Heerlijke dag, dag van rust, uitspanning en vrijaadjes! Zonneschijn van boven - dat lokt tot de wandeling uit, na de gansche week in de muffe werkplaats te zijn opgesloten geweest. Zonneschijn in de hartjes - dat lokt uit tot de jokkernij, tot den dans, na de gansche week, ernstig als machinen, over het werk gebukt te hebben gezeten. O, dat zoete rijkemans niets-doen!
Ander volk.
Daar komt een oud-gediende aanstrompelen; hij draagt het Legioen van Eer aan het rood lint in het knoopsgat van den langen blauwen jas: - ginder aan de andere zij der laan komt zijn makker, even zilverwit van hoofd en op zijn handkrukje leunend, aansukkelen; die oude draagt de Willems-orde aan het Oranje-lint.
Beiden zijn gebroken; maar nog is de oogslag vlammend als eene lont, het woord bondig als een kommando; nog zit er drift in het bloed als zij over hunnen tijd spreken, toen het er wat anders toeging dan in den tegenwoordigen flauwen tijd, nu het leger de slaapmuts over de oogen heeft getrokken, en de Mogendheden aan de wieg van de dwergachtige landjes do do zingen. Beiden waren, maar in tegenovergestelde gelederen, te Waterloo.
Beter vrienden zijn er niet: elken schoonen dag zitten zij daar, op dezelfde bank; zij spreken, twisten, kommandeeren, maken zich het bloed warm, dreigen met stok en kruk, denken nog op het slagveld te zijn, springen overeind, schijnen elkander aan 't lijf te willen - maar zullen toch eindigen arm in arm, gindsche faro-kroeg in te strompelen.
Daar slenteren de brabantsche boerinnetjes, met den kleurigen doek over het hoofd, de groote, blauw-katoenen regenscherm onder den arm, al is er dan ook geen regenwolkje aan de lucht. Zij zijn voor het krieken des dageraads opgestaan, om die coquette juffer, dat weelderige Brussel, te zien. Wat luierikken zijn de menschen toch in de stad! Reeds tienmaal zijn die kinderen der velden de breede straat daar, op en neêr gelanterfant, en het begint hen schromelijk te vervelen dat de volwassenen in de groote stad, ten negen ure nog vaak hebben en geeuwen. Ze gevoelen zich vreemdelingen in de residentie, waar zij iedereen goedhartig “goên dag” knikken en niemand hun dien groet terug geeft.

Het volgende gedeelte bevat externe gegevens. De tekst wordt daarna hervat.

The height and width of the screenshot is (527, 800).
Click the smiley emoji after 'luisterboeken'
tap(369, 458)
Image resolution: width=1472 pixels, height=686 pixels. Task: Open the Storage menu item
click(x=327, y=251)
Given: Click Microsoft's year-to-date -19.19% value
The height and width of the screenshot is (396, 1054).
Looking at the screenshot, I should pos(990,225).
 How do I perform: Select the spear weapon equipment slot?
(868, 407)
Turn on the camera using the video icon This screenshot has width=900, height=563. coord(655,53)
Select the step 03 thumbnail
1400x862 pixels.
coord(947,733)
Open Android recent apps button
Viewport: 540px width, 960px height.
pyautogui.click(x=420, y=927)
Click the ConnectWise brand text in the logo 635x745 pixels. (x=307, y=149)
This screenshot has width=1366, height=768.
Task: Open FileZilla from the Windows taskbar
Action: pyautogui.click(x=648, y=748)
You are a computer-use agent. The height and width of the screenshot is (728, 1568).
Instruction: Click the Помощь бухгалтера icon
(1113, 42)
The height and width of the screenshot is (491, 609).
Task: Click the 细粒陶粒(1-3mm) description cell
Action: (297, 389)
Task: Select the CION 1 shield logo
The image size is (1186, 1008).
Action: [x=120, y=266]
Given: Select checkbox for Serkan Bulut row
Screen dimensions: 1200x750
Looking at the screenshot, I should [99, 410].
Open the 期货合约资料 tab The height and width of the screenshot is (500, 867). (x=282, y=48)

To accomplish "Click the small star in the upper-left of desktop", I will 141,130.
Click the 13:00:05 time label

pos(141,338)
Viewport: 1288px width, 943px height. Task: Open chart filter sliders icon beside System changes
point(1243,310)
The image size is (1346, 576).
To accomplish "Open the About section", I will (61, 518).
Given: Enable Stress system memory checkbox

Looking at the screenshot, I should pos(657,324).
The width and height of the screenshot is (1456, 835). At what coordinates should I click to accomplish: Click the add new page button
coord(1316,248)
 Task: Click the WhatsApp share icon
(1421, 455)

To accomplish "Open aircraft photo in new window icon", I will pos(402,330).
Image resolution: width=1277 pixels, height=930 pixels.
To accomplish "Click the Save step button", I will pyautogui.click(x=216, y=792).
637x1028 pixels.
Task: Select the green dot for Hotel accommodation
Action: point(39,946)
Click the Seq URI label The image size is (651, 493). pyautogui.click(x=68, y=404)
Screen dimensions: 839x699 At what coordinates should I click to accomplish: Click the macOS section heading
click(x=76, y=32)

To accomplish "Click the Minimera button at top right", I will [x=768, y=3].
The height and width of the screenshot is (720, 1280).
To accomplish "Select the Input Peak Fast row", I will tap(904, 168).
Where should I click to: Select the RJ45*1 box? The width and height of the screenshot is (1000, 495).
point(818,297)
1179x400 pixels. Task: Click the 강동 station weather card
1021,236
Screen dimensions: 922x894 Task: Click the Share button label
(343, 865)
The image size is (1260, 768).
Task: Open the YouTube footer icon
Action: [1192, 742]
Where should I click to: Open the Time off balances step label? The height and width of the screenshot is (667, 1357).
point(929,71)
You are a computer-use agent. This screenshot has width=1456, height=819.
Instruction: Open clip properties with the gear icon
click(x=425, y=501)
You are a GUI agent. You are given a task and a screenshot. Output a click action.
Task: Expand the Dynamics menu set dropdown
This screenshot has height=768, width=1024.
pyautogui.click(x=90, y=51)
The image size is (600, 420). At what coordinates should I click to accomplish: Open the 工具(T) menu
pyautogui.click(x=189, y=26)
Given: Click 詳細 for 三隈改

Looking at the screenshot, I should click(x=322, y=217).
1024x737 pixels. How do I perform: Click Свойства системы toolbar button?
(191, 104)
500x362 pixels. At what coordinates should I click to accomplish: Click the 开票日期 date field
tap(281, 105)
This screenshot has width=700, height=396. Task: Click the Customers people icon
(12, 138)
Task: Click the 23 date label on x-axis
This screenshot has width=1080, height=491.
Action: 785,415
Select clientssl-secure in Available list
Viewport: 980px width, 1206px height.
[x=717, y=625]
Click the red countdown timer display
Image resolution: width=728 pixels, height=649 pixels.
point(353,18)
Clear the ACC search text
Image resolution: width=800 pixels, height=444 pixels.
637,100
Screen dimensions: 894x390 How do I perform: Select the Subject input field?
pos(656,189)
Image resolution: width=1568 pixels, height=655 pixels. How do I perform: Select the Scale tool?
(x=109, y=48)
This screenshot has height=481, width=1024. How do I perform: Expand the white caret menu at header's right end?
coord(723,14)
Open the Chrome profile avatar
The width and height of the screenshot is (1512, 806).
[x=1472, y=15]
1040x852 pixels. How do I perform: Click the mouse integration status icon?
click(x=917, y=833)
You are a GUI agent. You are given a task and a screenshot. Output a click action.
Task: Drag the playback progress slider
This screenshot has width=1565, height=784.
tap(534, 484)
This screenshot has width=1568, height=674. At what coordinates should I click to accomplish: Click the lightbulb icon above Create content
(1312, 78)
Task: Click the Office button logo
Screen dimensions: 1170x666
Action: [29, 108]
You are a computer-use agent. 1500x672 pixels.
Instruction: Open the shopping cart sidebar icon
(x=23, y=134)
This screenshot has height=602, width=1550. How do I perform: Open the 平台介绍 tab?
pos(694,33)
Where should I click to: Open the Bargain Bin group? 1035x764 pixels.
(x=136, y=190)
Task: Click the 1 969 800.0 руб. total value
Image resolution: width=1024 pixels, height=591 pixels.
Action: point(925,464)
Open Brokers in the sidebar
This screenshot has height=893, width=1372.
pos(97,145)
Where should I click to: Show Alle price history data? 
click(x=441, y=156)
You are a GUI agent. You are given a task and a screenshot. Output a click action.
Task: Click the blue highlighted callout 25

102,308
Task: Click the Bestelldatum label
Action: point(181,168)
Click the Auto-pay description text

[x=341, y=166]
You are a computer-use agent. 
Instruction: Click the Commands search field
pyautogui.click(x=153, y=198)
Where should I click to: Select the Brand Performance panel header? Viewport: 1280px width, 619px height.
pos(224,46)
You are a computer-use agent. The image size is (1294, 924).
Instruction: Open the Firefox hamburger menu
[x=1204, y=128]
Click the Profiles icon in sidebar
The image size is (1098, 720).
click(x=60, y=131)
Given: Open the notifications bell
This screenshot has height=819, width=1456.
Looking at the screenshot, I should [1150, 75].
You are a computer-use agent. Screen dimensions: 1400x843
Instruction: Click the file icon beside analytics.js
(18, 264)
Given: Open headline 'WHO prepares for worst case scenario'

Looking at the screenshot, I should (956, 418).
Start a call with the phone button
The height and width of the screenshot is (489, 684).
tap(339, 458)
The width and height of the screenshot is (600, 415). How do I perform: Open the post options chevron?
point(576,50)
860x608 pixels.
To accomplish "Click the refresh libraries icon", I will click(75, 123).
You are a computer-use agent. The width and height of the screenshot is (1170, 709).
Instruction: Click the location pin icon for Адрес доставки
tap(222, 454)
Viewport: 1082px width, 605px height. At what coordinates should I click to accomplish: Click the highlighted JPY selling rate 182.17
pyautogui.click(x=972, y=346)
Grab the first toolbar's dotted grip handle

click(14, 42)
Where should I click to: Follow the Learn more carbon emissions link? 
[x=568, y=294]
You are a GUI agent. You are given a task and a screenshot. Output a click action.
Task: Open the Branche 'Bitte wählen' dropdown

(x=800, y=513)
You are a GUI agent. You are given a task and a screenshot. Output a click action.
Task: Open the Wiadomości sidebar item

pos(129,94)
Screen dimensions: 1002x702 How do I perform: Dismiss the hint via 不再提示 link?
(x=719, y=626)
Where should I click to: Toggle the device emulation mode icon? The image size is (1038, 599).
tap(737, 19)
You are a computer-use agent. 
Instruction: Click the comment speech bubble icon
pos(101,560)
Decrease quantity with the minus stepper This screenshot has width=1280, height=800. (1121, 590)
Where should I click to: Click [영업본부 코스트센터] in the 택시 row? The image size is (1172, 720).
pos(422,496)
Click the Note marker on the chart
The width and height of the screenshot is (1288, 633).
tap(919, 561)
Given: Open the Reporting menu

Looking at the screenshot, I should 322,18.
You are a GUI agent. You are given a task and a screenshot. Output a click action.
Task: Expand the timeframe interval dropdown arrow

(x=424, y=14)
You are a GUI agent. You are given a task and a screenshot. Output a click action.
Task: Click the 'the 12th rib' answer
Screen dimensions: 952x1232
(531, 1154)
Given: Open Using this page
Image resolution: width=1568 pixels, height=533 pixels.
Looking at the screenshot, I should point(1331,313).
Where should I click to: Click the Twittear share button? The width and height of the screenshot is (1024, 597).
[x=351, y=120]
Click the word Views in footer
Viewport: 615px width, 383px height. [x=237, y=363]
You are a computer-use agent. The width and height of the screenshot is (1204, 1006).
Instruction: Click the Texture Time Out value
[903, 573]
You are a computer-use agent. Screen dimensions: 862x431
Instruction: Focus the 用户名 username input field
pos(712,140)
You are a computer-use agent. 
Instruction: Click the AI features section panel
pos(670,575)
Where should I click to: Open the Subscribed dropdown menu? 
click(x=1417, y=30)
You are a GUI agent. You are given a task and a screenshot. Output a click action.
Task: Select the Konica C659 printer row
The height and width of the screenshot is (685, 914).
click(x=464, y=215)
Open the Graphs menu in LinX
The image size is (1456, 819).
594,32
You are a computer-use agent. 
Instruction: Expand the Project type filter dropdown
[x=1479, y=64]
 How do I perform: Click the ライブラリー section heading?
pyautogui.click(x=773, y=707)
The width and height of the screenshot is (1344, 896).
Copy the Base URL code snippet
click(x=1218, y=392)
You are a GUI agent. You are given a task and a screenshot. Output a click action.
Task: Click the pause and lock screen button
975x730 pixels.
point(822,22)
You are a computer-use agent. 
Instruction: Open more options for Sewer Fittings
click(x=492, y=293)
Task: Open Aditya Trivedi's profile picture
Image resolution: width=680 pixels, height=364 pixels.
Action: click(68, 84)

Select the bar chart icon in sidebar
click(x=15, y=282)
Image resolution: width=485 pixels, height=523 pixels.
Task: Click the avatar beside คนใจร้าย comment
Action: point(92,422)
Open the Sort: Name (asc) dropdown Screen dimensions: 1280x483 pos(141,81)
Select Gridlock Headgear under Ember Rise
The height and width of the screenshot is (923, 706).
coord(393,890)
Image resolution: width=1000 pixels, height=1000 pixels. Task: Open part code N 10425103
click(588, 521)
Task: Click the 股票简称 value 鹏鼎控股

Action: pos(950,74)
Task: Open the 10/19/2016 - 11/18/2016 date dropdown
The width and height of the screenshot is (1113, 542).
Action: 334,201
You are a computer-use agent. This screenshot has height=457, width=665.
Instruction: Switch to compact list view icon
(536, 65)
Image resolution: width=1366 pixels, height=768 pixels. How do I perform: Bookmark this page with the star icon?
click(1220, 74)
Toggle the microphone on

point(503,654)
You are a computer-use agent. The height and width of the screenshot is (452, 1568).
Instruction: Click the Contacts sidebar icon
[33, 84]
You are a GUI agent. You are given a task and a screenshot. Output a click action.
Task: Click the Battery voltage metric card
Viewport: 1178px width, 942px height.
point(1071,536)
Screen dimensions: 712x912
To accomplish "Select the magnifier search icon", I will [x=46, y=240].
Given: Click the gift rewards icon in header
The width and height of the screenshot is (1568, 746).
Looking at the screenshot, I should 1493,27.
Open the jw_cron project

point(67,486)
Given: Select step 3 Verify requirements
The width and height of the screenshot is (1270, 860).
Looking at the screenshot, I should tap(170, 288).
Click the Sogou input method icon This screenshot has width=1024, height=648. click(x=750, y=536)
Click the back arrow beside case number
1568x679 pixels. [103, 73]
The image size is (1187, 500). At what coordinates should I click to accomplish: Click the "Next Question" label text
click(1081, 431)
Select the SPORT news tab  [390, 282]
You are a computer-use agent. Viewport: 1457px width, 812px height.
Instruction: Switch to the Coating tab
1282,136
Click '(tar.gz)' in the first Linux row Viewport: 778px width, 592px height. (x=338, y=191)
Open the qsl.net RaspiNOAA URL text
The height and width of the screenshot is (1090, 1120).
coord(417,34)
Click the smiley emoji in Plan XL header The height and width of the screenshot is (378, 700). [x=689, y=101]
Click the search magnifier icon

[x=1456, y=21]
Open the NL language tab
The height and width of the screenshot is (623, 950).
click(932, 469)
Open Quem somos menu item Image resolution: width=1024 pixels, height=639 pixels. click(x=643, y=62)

Hop, hop! Daar zijn de straatjongens.
Zij loopen, juichen, springen en dartelen, echter niet zoo als in de week. Och, het zijn nu geene echte brusselsche jongens. Nu zijn ze gewasschen, gekamd, ik zou haast zeggen gefriseerd; de blauwe kiel is blinkend gestreken, de halskraag is spierwit; de schoenen blinken. Gisteren waren zij veel schooner, veel schilderachtiger, veel natuurlijker; de haren stonden hen recht en verwilderd op het hoofd, de wang gloeide, het oog was vol levensglans. Toen, o toen waren het oprechte brusselsche deugnieten!
Straks echter zullen zij hunnen wezenlijken aard hernemen en doen zien dat, indien hier boven de vogelen vrij en ongedeerd in de takken rondspringen, zij hun domein, hunne wereld, hier beneden hebben gevonden. Wat scheelt hun de wachter, daar, met sabel en stok gewapend, met oogen als karbonkels en met knevels als varkenstaarten!’